Mais, au lever du soleil, leurs terreurs s’étaient converties en une épouvante sans mesure.

Ce n’était plus trois ours, c’était douze qu’ils avaient autour d’eux, douze ours, un par homme !

Dans de telles conditions le péril devenait extrême, et si les infortunés voyageurs ne franchissaient point dans leur journée les 70 kilomètres qui les séparaient de l’Étoile Polaire, ils n’étaient que trop sûrs d’avoir à subir un assaut au cours de la nuit qui allait venir.

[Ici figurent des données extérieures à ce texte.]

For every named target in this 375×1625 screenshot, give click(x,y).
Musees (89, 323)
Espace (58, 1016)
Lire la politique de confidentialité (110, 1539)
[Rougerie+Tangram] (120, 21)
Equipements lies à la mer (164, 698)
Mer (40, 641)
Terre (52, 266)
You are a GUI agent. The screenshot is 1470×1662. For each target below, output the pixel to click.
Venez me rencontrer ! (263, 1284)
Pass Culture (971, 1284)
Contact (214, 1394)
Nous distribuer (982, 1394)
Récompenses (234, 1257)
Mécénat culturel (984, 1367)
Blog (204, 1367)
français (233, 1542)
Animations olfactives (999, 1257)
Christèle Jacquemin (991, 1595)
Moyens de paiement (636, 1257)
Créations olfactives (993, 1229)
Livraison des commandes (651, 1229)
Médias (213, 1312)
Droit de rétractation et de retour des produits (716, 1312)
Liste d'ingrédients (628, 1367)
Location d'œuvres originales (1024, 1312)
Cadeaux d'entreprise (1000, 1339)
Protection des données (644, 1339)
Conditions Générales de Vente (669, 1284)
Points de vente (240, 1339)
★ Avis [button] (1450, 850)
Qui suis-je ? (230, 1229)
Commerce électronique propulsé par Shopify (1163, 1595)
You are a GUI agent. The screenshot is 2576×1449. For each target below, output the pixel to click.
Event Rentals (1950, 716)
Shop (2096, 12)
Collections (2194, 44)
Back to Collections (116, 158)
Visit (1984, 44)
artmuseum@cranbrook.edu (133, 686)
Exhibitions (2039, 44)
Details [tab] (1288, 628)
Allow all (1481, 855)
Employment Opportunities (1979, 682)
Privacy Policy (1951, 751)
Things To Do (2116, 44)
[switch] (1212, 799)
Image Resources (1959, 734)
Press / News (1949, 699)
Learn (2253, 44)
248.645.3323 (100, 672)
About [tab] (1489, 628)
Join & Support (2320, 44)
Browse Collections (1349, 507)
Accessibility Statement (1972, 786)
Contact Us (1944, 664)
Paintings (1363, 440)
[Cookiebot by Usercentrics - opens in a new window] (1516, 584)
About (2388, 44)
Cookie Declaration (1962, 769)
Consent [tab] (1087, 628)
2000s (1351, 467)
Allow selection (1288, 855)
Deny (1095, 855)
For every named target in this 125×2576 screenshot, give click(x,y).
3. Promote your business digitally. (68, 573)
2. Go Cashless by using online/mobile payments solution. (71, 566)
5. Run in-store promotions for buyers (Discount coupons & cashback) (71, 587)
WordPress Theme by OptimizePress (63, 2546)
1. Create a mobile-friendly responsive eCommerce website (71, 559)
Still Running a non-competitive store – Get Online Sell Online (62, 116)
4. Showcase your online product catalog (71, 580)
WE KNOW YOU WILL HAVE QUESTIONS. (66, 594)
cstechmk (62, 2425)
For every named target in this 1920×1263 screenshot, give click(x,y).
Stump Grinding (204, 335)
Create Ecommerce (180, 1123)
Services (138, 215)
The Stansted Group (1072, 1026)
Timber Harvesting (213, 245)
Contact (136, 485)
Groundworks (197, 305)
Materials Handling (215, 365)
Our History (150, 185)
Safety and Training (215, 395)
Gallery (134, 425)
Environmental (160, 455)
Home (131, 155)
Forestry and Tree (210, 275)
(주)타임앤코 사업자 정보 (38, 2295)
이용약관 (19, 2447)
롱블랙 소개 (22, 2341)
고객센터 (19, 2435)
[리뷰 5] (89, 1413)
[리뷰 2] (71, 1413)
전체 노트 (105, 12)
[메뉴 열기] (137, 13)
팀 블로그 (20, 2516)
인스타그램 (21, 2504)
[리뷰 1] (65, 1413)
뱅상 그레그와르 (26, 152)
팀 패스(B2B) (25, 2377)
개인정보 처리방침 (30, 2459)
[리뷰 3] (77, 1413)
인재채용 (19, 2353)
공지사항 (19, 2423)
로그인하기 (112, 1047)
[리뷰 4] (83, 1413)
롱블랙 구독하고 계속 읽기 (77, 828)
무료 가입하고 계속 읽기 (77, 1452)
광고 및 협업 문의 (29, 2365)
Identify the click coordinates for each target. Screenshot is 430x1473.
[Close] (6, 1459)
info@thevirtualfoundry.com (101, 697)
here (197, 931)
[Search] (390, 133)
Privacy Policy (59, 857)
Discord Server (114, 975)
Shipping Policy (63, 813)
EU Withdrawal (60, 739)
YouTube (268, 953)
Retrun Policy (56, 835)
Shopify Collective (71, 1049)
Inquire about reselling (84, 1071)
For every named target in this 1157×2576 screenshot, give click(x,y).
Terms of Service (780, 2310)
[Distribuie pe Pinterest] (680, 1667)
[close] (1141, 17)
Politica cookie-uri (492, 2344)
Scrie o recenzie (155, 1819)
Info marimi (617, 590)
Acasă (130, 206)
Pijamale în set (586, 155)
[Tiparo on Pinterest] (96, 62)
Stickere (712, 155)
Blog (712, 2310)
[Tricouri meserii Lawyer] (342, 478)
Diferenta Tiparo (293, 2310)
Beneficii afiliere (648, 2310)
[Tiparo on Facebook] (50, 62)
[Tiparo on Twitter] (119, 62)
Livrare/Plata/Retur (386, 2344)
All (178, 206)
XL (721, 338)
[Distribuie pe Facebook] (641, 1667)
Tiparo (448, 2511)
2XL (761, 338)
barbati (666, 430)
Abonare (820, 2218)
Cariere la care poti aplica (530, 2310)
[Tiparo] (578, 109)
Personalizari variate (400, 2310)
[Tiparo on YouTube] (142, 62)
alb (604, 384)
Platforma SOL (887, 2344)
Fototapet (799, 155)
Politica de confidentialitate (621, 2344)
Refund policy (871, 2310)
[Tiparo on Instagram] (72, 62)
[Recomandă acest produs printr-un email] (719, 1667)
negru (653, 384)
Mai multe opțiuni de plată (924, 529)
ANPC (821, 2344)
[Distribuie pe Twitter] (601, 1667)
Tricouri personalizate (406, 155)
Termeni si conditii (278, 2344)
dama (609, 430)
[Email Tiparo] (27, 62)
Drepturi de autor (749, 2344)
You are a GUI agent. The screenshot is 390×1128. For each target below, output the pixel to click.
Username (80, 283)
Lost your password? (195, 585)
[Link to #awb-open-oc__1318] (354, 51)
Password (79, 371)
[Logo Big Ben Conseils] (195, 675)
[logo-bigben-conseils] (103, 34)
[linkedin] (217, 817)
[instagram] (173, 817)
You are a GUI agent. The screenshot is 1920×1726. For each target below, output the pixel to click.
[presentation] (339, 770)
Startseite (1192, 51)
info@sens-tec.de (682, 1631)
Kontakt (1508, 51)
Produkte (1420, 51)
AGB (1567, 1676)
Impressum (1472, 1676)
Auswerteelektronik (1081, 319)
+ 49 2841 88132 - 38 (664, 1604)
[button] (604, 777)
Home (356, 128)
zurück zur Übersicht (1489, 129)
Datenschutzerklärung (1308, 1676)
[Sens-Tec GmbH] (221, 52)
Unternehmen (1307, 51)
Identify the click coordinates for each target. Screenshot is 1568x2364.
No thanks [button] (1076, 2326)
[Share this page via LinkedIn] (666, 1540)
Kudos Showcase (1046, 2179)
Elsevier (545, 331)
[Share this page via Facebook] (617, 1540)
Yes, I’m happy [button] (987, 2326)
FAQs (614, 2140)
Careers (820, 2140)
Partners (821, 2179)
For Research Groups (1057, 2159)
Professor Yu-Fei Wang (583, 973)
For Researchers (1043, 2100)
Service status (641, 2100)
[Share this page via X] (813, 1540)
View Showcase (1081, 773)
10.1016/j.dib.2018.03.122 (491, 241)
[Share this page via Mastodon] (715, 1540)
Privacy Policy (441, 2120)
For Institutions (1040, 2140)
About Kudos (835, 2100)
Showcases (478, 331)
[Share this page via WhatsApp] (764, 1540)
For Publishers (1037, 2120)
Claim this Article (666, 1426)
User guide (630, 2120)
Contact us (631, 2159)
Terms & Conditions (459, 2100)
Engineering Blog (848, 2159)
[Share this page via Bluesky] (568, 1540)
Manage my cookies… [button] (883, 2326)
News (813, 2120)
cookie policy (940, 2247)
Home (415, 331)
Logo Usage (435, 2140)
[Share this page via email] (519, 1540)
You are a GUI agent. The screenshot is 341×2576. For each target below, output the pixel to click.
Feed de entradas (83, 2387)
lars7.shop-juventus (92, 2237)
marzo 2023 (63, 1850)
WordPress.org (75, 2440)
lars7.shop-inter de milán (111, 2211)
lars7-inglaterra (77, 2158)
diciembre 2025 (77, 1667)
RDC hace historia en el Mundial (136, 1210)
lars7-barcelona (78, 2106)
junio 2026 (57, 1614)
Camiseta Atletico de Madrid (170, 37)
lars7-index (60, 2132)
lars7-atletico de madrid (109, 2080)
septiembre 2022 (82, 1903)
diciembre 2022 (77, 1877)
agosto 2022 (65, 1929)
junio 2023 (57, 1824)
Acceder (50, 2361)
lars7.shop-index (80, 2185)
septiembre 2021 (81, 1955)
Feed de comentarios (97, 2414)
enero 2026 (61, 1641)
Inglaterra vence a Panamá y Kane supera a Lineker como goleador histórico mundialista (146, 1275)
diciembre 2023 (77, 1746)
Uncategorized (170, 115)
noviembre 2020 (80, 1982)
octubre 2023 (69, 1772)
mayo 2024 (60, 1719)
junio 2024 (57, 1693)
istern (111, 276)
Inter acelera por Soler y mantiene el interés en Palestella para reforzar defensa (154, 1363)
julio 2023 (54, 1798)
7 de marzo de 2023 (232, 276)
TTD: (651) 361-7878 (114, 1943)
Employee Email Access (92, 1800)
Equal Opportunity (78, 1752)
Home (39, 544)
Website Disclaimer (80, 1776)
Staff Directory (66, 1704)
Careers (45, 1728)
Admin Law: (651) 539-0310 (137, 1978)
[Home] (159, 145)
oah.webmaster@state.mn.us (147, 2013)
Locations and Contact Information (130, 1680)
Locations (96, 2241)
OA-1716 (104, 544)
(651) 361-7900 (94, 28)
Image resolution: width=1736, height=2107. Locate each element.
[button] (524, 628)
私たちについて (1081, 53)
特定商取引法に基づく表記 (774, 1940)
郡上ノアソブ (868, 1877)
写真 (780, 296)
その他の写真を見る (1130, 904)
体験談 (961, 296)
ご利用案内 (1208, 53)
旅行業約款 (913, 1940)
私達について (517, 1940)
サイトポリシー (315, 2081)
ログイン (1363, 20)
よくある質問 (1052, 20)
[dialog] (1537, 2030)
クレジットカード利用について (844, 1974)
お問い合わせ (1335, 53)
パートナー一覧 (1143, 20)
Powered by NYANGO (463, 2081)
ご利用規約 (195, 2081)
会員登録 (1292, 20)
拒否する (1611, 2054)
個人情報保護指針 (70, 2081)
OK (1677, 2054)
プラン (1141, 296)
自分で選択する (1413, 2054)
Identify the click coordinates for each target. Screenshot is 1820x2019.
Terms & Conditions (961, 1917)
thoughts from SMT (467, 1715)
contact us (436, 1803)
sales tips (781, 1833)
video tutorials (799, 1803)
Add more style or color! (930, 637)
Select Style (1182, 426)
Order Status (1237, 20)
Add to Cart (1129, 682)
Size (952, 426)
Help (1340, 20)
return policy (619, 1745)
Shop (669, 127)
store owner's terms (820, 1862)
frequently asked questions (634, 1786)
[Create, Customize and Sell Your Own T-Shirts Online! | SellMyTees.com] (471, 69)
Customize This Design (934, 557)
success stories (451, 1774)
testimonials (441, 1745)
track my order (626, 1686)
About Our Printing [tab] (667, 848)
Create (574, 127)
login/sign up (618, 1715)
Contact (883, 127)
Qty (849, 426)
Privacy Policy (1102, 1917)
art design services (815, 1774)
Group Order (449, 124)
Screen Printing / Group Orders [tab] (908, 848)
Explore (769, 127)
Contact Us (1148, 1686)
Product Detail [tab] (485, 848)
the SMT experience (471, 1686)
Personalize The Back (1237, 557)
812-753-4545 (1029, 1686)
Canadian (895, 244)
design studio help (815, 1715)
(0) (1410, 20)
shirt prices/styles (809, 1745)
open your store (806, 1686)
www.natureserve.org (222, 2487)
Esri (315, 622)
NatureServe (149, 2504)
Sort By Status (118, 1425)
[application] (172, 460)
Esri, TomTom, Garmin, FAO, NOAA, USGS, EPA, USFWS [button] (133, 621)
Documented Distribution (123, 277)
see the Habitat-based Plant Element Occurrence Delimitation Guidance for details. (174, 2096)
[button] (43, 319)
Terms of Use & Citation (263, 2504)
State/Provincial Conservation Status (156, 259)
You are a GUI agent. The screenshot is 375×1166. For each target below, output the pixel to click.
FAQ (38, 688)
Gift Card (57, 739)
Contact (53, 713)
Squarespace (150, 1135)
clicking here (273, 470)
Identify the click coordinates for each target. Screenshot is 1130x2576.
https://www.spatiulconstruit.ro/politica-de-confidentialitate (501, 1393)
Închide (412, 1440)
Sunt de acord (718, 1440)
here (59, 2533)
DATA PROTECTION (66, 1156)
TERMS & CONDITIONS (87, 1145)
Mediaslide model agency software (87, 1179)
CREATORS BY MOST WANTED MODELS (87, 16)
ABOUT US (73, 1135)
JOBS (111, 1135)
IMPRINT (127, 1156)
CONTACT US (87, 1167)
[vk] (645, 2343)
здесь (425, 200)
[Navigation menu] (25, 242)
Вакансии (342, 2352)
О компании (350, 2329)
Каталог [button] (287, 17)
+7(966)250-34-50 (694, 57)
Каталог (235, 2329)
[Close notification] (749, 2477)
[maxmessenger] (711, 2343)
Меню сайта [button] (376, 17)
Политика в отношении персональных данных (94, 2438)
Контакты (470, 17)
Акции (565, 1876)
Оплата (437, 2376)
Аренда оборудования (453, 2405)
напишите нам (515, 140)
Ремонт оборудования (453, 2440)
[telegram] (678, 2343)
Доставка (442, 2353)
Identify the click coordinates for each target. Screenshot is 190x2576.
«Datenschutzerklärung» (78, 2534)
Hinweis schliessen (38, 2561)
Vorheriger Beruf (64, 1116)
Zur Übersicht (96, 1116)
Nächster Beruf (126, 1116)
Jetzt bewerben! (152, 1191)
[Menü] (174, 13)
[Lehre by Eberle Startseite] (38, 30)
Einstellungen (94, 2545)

L’imminence du péril leur avait donné des ailes. Ils avaient fait des efforts surhumains.

Mais les bêtes affamées, comprenant sans doute que leur proie allait échapper, s’étaient rapprochées peu à peu, et le moment était venu où ils s’étaient formés en ligne d’attaque, à moins de 500 mètres des fuyards.

Ceux-ci avaient cependant franchi les deux tiers de leur étape et pouvaient espérer atteindre sans trop d’encombre le navire sauveur, quand, brusquement, une bande nouvelle était apparue.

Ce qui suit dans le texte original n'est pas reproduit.